This article was published in collaboration with Vice.
My daughter was eight the last time she wrote, and in the envelope was a note from her mother, my ex.
"I'm married again and two dads are too confusing for her right now. You can write me at this P.O. Box, but please don't write her anymore."
I was four years into a 30-year bid, and was being told that I didn’t have a choice — that I must not write my daughter even one more time. I would just be… gone to her. No goodbye. No explanation about Mommy and Daddy's complications. Just silence and a hope that when she could, she might try to find me.
The next time I heard from her, she was two weeks away from turning 18. She wrote me a letter explaining just how traumatic it was for her when I stopped writing — when I vanished — without any warning. "Dear Dan," the letter began. "I don't know if you'll remember me or not, my name's Brooke and I'm your daughter..."
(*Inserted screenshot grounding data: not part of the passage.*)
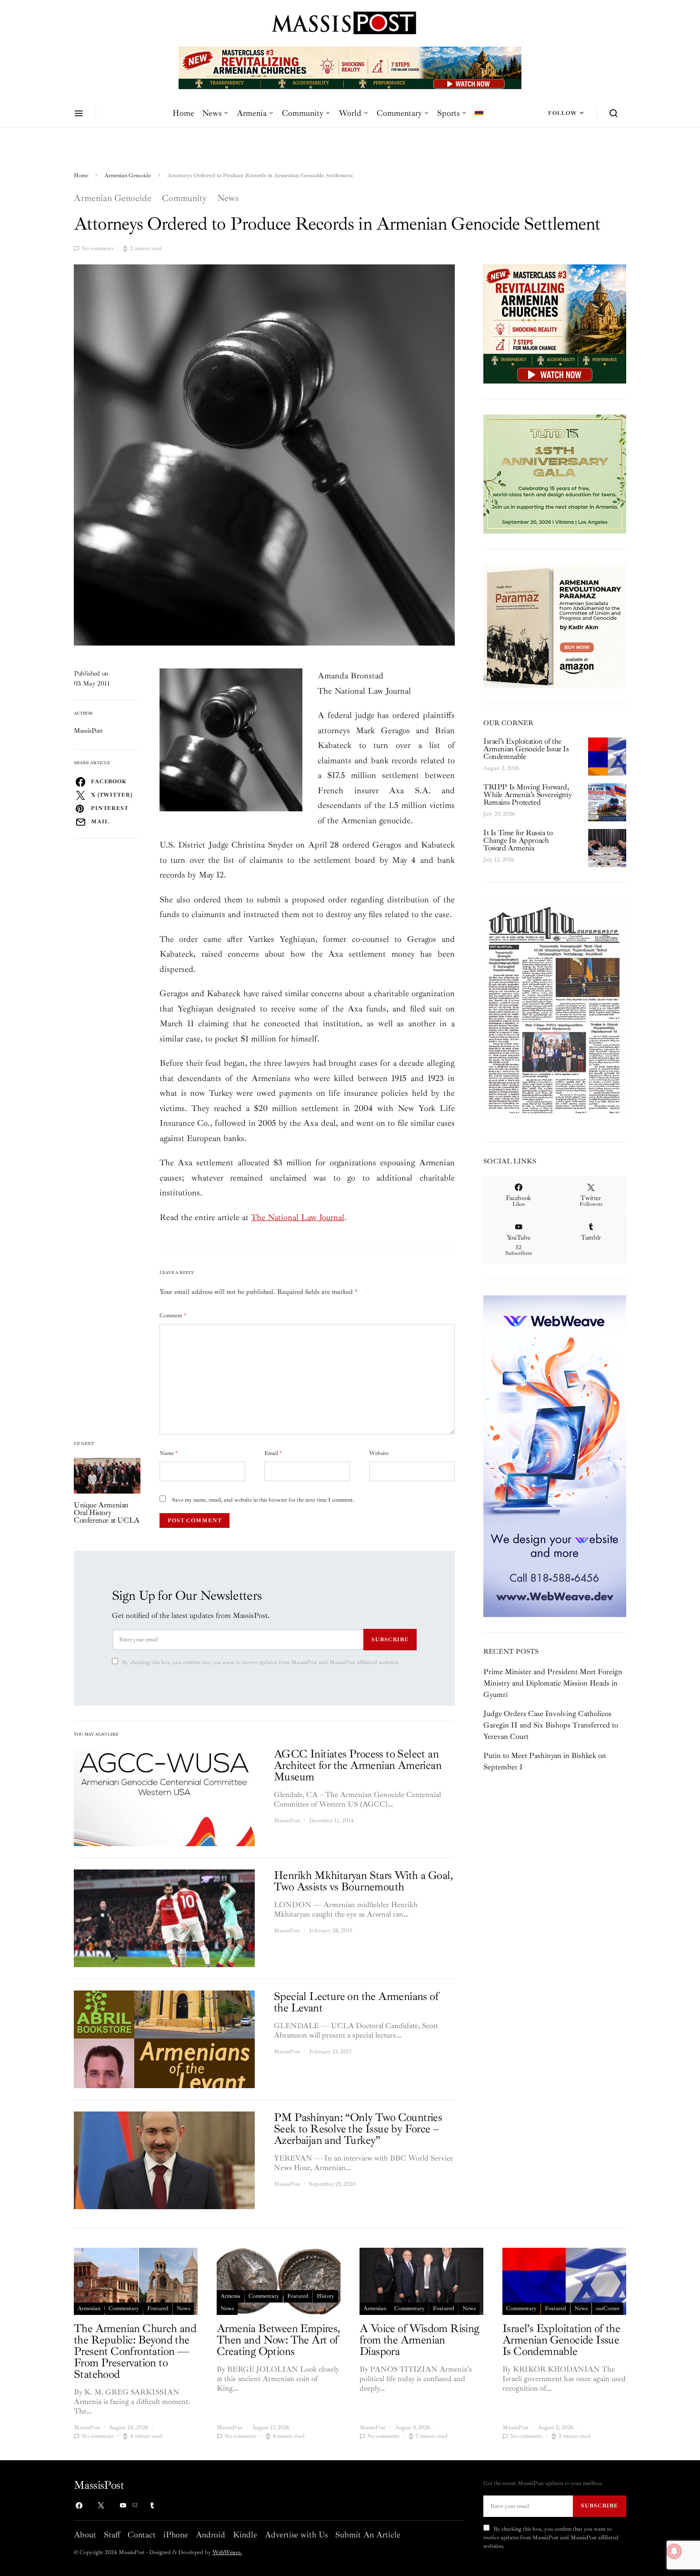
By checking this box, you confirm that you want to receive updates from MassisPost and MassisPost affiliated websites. (261, 1662)
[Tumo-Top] (350, 67)
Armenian (89, 2308)
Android (210, 2534)
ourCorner (608, 2308)
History (325, 2296)
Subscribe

I sat there in the common area of my cell block, surrounded by the many dozens of strangers I lived with every single day, with the distorted voice of the P.A. barely making itself heard over the slap of dominoes on steel tabletops.
Her letter continued: "...Usually letters, you address with some sort of name, something you call the person. Something you've called the person forever. But I haven't known you forever. I've known the You in my mind, but I haven't known you. Dad? Danny? One sounds like too much, the other sounds too informal...I guess I'll just start with...hello.
“I'm on the brink of 18, and for years you have been on my mind every single day — over 2,920 of them (and yes I used a calculator). Each and every day, you were the person on my mind. Each day I wondered if I was still yours. I wrote you so many letters. But I never could mail them. I never knew how you felt, and I was terrified of rejection. I guess a part of me still is..."
Did she really believe I could just… forget her? That she meant so little to a man who cried over her for months? As if I hadn't spent years alone in a cell imagining the life she was leading?
Was she safe?
Was she smart?
Did she have a knack for multiplying fractions?
Did she ever think about me? The man who taught her to tie her shoes and invented the half-birthday, just for her, as an excuse to eat cake in November?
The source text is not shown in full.